Newsletter n°31 – octobre 2023

Sous les feuilles qui tombent

Bientôt

Le chemin disparaît.

     Un soir, alors que je venais finir un travail dans l’atelier, j’entends gratter près du mur. Le bruit cesse, j’ai peut-être rêvé….Grat grat. Je vais voir de plus près. Le chien aussi commence à renifler et à remuer la queue, tout près d’un vieux tas de chiffon sous une étagère. Mais oui ça bouge… un hérisson ! C’est le deuxième à avoir élu domicile chez nous, le premier s’étant fait un nid bien douillet sous une vieille ruche vide dans le poulailler. Le troisième même, si je compte celui que j’avais trouvé près d’une pile de bois, malade, en pleine journée. J’avais dû l’emmener d’urgence au refuge pour qu’il se refasse une santé, ce qui lui avait bien pris quatre mois.

     On dit souvent, à propos du hérisson : « il a des pics mais c’est un animal utile car il mange les limaces ». Et à propos de l’araignée : « elle pique mais elle est précieuse car elle nous débarrasse des moustiques ». Manière de ne percevoir les autres être vivants qu’au regard de ce qu’ils nous apportent à nous, humains. De la même manière, au lieu de voir un arbre sous notre assiette, nous voyons du bois, car il nous est utile. Et pourtant il en fallu du temps, de l’eau, de la lumière, et mille autres choses encore, pour que ces fibres poussent et dessinent peu à peu la silhouette d’un arbre. Cet arbre-. Il ne l’a pas fait pour nous, pousser, ni contre nous. Il s’est juste trouvé là. Comme nous. Comme le hérisson.

Newsletter n°30 – septembre 2023

Au bord de la

Rivière en moi

Aussi elle coule.

     Début juillet, un habitant de mon village natal qui s’occupe du jardin d’un voisin, déterre à sa demande une souche de genévrier. Intéressé par ce bois, je le récupère et lui offre une bouteille de cidre en remerciement, puis j’amène la souche chez un ami tourneur sur bois pour la couper.

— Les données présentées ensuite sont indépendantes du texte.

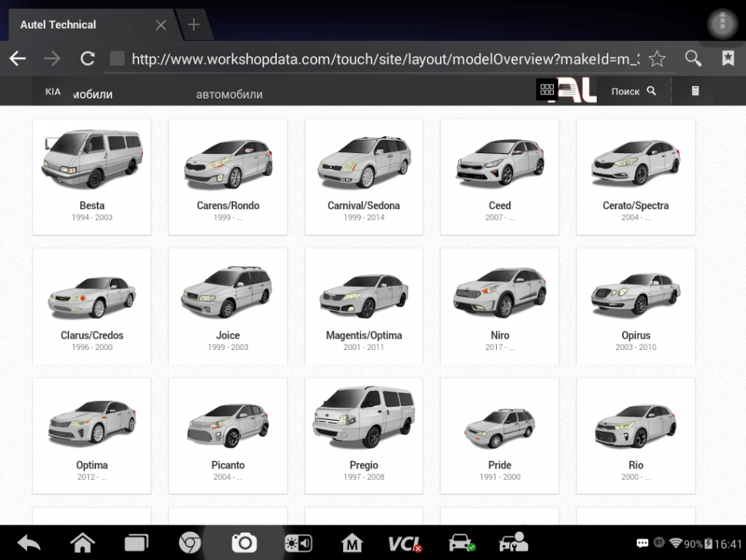Open Chrome browser from bottom bar
Viewport: 746px width, 560px height.
[190, 543]
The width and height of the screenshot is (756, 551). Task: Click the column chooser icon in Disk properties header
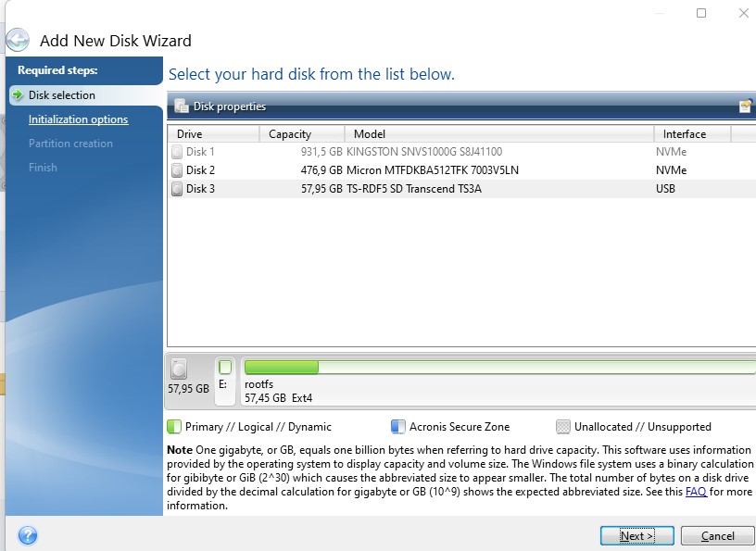pos(746,106)
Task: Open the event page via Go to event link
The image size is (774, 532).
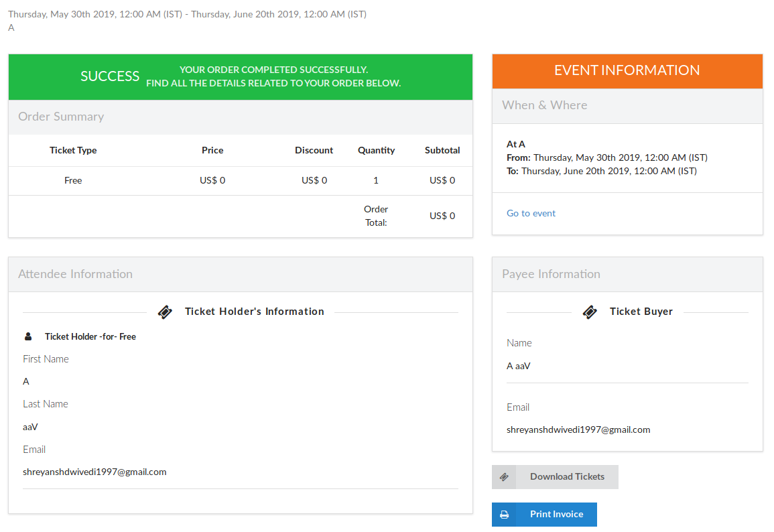Action: (x=531, y=212)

Celui-ci en conserve la majeure partie, en échange de quelques rondins dont j’avais besoin par ailleurs, et nous en mettons également un morceau de côté pour un autre ami avec qui nous échangeons régulièrement des morceaux de bois.

     En fin de compte, tout le monde est content ! L’un qu’on ait arraché sa souche ; l’autre qu’on l’ait aidé à s’en débarrasser ; nous d’avoir gagné quelques beaux morceaux de bois rare et qui sentent bon quand on les travaille… et ainsi de suite : les personnes qui achèteront les objets que nous aurons fabriqués ; ceux à qui ils les offriront ou les transmettront, un jour, peut-être. Or tout cela n’aurait jamais pu avoir lieu sans une toute, toute petite graine de genévrier. Je pense à celui qui a planté dans le jardin cette toute, toute petite graine, il y a plusieurs décennies de cela : avait-il conscience, au même moment, qu’elle aurait des conséquences non seulement sur son jardin, mais aussi sur toute une chaîne d’échanges humains à venir? Est-ce finalement l’homme qui a semé le genévrier, ou le genévrier qui a semé en l’homme?

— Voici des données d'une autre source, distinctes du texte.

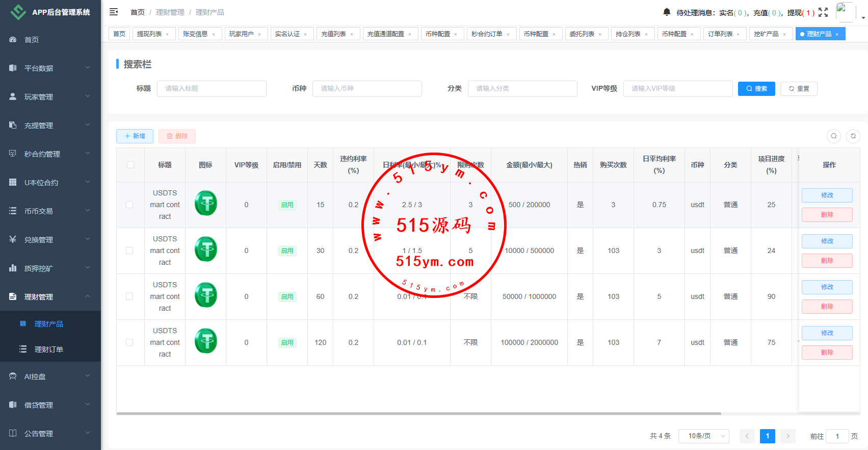Image resolution: width=868 pixels, height=450 pixels.
Task: Click the 币种 search input field
Action: tap(367, 89)
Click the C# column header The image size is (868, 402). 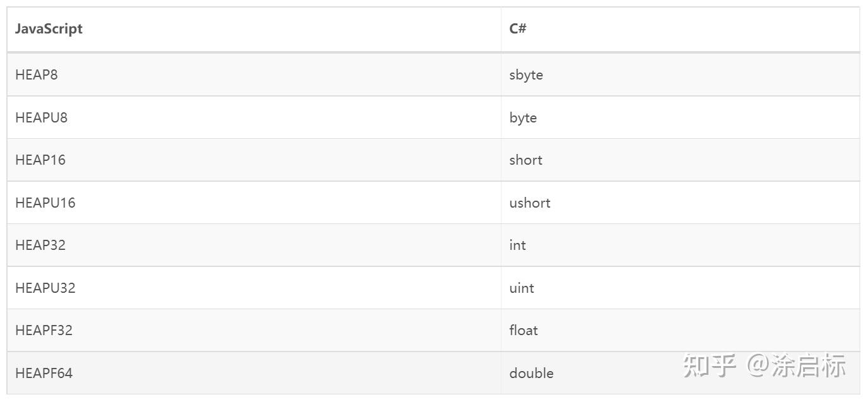(x=518, y=29)
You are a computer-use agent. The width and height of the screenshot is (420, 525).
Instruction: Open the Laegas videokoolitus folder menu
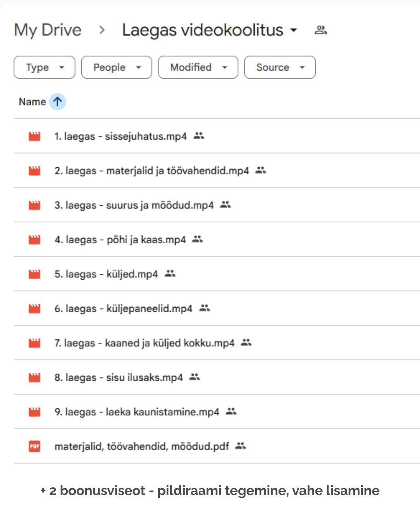294,30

Newsletter n°29 – août 2023

Dans ce monde d’illusion

Nous sommeillons et parlons de rêve.

Rêve, continue à rêver, autant qu’il te plaira.

Yotsuya Ryu

     Depuis que je travaille le bois, j’ai toujours détesté le ponçage – et je suis loin d’être le seul. Poncer dégage énormément de poussière… soit on le fait à la main et cela prend des heures ; soit on le fait à l’aide d’une grosse machine, très lourde et très bruyante, difficile à manier, qu’on appelle familièrement le « tank » (à juste titre). On commence avec un papier au grain grossier, puis de plus en plus fin. C’est fastidieux. D’un autre côté, je me suis toujours demandé pourquoi fallait-il poncer les objets, en dehors du simple fait d’éviter les échardes quand on les touche. C’est semble-t-il une attente esthétique de l’acheteur, que l’objet soit bien lisse et brillant : le ponçage donne l’impression de voir le bois tel qu’il est, sans intervention de la main humaine. Toute trace d’outil et de travail disparaît, et on finit en effaçant les traces du ponçage lui-même. Mais c’est une illusion ! On ne peut pas voir le bois tel qu’il est en lui-même, on le voit forcément à travers la manière dont on l’a travaillé. Et poncer le bois n’est pas la seule manière de le donner à voir ; il en existe autant que d’usages que nous pouvons faire de nos outils, et à travers eux, de nos mains.

Newsletter n°28 – juillet 2023

Dans le grondement du feu

La nuit s’enfonce

Crache une lune ébréchée.

Yamaguchi Seishi

C’est une cuillère en bois de cerisier. J’ai dû la sculpter il y a deux ans, voire trois… Vu qu’elle avait fendu, ou pour une autre raison dont je ne me souviens plus, je ne l’avais pas terminée, et l’avait plantée dans la terre dehors, dans ce que j’appelle « le cimetière des objets ratés ». Récemment, je suis retombé sur cette cuillère, par terre, et je me suis dit qu’elle n’était pas si ratée que ça, qu’on pouvait peut-être en faire quelque chose. Je l’ai donc reprise, elle était toute grisonnée par le temps et les intempéries. Après quelques coups de couteau, je vis que le bois était encore bon. Pourquoi l’avais-je abandonnée? Il y avait certes quelques fissures, mais visiblement, elle avait tenu le coup ! Je repris l’ébauche, puis me vint l’idée de la brûler. Après avoir été sculptée par la main de l’homme, après avoir connu le vent, le soleil et la pluie, cette cuillère ne pouvait littéralement que renaître encore une fois de ses cendres, en passant l’épreuve du feu. Ainsi je la brûlai. Puis la combustion s’arrêta, me laissant une cuillère au dessin unique. Mais une cuillère encore fonctionnelle, qui reste une cuillère. Je la brossai, puis la huilai. Processus qui la rend désormais imputrescible. Comme me l’a dit mon fils de 7 ans, « le bois ne meurt jamais ».